▶ [Written exercise 1] In the smoking-forum welcome thread, what does jeffcorny2 plan to smoke for Christmas dinner?
▶ [Written exercise 2] Write the next part of the smoking-forum welcome thread, starting after its final line.

▶ [Selected extract]
# new user



## jeffcorny2 (Dec 23, 2005)

Hi my name is jeffcorny2. I just joined the forum. Wanted to say hi to everyone out there. I plan on smoking 2 boston butts tomorrow for chistmas dinner. I am trying Jeff's recipe, sure sounds good. I will let everyone know how it turns out later. Thanks for the site. I am just getting into smoking meat and have alot to learn.


----------



## Dutch (Dec 24, 2005)

Welcome Jeff, Glad to see you're starting out right in two way, #1) your using Jeff's recipe (I still need to get it) and #2) it's hard to screw up a pork butt.

There is a lot of experience and knowledge in these forums and we'll be glad to help you along the way, all you have to do is shout out.

Good luck with the butts and have a Mery Christmas.


----------



## monty (Dec 25, 2005)

Welcome aboard, Jeffcorny2! there is something here for everyone! "Newbie" and "old hat" alike! There are members you can learn from and members who can learn from you! Welcome to the friendliest and most informative smoking forum on the net!
Monty


----------



## hambone 2005 (Dec 26, 2005)

Hello to all Merry christmas.MY name is Hambone I live in the south.I LoveTo Barbecue all the time someone told about this forums so i had to check it out. I have some good photos of my setup if some one would tell me how to down load my photos.


----------



## mikeold (Dec 27, 2005)

Welcome Jeff,
You've found the right place if you want to learn. I'm getting a piece of beef ready tonight to smoke tomorrow, I accidently found what I think may be a super rub. I gotta try it out. Let us know how the 2 butts turned out that you smoked.

Mike


----------



## mikeold (Dec 27, 2005)

Hey Hambone,

I'd like to welcome you.  I'm anxious to see those pictures.

Mike


----------



## Dutch (Dec 27, 2005)

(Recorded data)
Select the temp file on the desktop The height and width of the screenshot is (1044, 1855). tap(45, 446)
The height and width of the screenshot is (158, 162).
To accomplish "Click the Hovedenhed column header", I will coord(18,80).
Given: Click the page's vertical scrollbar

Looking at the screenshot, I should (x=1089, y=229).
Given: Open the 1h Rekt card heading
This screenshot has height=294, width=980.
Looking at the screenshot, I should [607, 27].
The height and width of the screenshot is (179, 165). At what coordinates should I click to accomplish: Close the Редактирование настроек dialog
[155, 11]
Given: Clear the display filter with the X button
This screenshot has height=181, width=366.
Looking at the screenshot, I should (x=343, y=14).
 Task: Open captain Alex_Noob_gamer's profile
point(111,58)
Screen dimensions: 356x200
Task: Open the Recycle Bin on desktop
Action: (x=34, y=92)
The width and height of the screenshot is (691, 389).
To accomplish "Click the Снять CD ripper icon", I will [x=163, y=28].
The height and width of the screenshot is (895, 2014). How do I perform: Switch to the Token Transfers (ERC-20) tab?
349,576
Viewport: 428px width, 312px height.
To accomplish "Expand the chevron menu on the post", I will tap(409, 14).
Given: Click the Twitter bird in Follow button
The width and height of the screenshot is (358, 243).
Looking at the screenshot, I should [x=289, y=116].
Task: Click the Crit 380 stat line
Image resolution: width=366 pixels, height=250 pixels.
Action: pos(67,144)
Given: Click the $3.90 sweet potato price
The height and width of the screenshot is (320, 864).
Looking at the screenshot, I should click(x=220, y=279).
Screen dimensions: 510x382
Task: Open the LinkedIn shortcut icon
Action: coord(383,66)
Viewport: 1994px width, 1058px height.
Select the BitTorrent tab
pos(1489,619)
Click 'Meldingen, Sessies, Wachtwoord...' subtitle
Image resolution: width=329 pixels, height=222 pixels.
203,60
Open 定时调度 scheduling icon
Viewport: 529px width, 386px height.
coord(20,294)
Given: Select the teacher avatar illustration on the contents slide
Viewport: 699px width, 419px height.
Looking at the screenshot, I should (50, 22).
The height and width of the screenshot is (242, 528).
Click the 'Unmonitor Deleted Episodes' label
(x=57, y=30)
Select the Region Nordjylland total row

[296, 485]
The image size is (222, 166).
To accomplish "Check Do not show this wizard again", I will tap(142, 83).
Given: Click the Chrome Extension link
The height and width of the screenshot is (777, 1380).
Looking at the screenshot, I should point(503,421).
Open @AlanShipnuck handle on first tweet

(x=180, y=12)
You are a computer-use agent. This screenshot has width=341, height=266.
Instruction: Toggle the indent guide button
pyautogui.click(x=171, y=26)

▶ [Answer 1] Two Boston butts.

▶ [Answer 2]
Welcome Hambone,
I saw your smoker posted, awesome unit.  Welcome to the best Smoking forum on the net. I hope that you'll learn plenty from these forums and I hope that you'll share your ideas and tips.


----------



## jeffcorny2 (Dec 27, 2005)

Hey everyone,

Just wanted to say thanks to everyone who welcomed me aboard your site. I really love this site. I have had it bookmarked for a couple of months and have read a lot of Jeff's articles on smoking. I got brave a few days ago and decided to get into the forum, sure am glad I did. Like I said in my first post I was going to smoke two pork butts for Christmas dinner. Well I did everything the way Jeff explained in his article and they turned out excellent. The meat was so tender and juicy it just fell off the bone. All my family went nuts with their compliments about the meat. I did not have to worry about leftovers because everyone took some home for pulled pork sandwhiches later on. Thanks again for your welcome and excellent site.

jeffcorny2


----------



## bwsmith_2000 (Dec 27, 2005)

Hi Jeffcorney2!
     I've been out of pocket for a while but would like to add my welcome to you even if it is a bit late. Glad to hear that the butts turned out well and hope you have many more great results!!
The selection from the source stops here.